Action items: retailers
Many independent natural products retailers already do a lot to foster trust. Knowledgeable staffs, educational seminars, in-store demos, informative shelf-talkers and signage, and community partnerships are cornerstones of this industry and enable retailers to remain solid sources of education for their core base. But in order to gain even more confidence—and attract customers from beyond that core—they need to step up every one of their initiatives. Here’s how.
Do demos right. In-store demos are a mainstay at Massachusetts-based Cambridge Naturals, but second-generation co-owner Emily Kanter upgrades this tactic by asking brands to send executive-level sales reps. “They must be able to answer questions about efficacy testing or where herbs are grown—information that higher level representatives have at their fingertips,” she explains. “It’s a next level of trust we’re trying to communicate. We’re saying we have nothing we want to hide from shoppers and, in fact, it’s to their benefit to seek out this information.”

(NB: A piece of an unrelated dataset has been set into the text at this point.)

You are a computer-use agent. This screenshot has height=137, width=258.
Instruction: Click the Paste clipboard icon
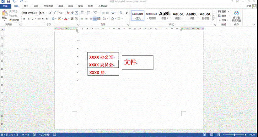point(4,14)
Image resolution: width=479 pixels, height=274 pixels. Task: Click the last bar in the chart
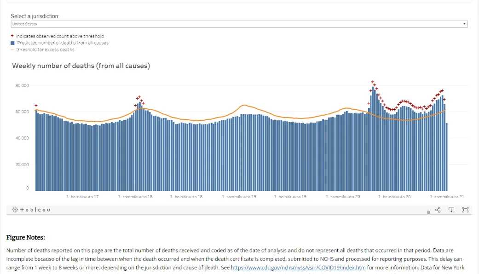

Amplify store voices online. Conversations between knowledgeable staff members and shoppers are key, but retailers should expand these conversations beyond the aisles. At The Whole Wheatery, Hughes leverages social media to help her shoppers solve their most pressing health problems, which, she says, builds confidence in spades. She tracks trends online to home in on what her shoppers might want most, matches products to those needs and promotes them on social media as solutions. “Taking that second to say ‘We can help you’ builds trust,” Hughes says. “And if we can do it online, we’ll reach people we maybe couldn’t in the store.”
Kanter uses social media to share employee endorsements and create personal connections. “We want staff to get personal about products,” she says. “They may say why they love a supplement or share that they got to visit a facility and were so impressed with it. These are things we communicate in the aisles, but not everyone asks. By using social media, we can get the word out there even if nobody asks.”
At Terry Naturally, Lemerond amplifies the impact of in-store events and lectures by uploading them to YouTube so the entire community can access the information.
Up the educational ante. Hosting a panel or a nutritionist talk is a great idea, but education can be even more impactful when you make it entertaining. Natural Grocers recently partnered with hip-hop artist DJ Cavem to host “culinary concerts” at local schools and in-store. Lewis says the events—part concert, part cooking demonstration—target kids in order to drive purchases.
Certify and beautify. It’s true that quality sets independent natural retailers apart from big-box stores, but if you can communicate that quality without saying a word, you’ll really instill confidence. For example, Cambridge Naturals has become a certified B Corp, which demonstrates that the store goes above and beyond with its commitment to quality and socially and environmentally friendly business practices.
It also helps to let your high-quality products do the talking. “There’s a lot of emphasis on making produce and grocery look beautiful,” Kanter says. “But it’s also a disservice to leave the supplement section scattered and not front-faced because that doesn’t communicate quality. We want to have a beautiful [supplement department] because it communicates that people have invested money and research in order to make these products.”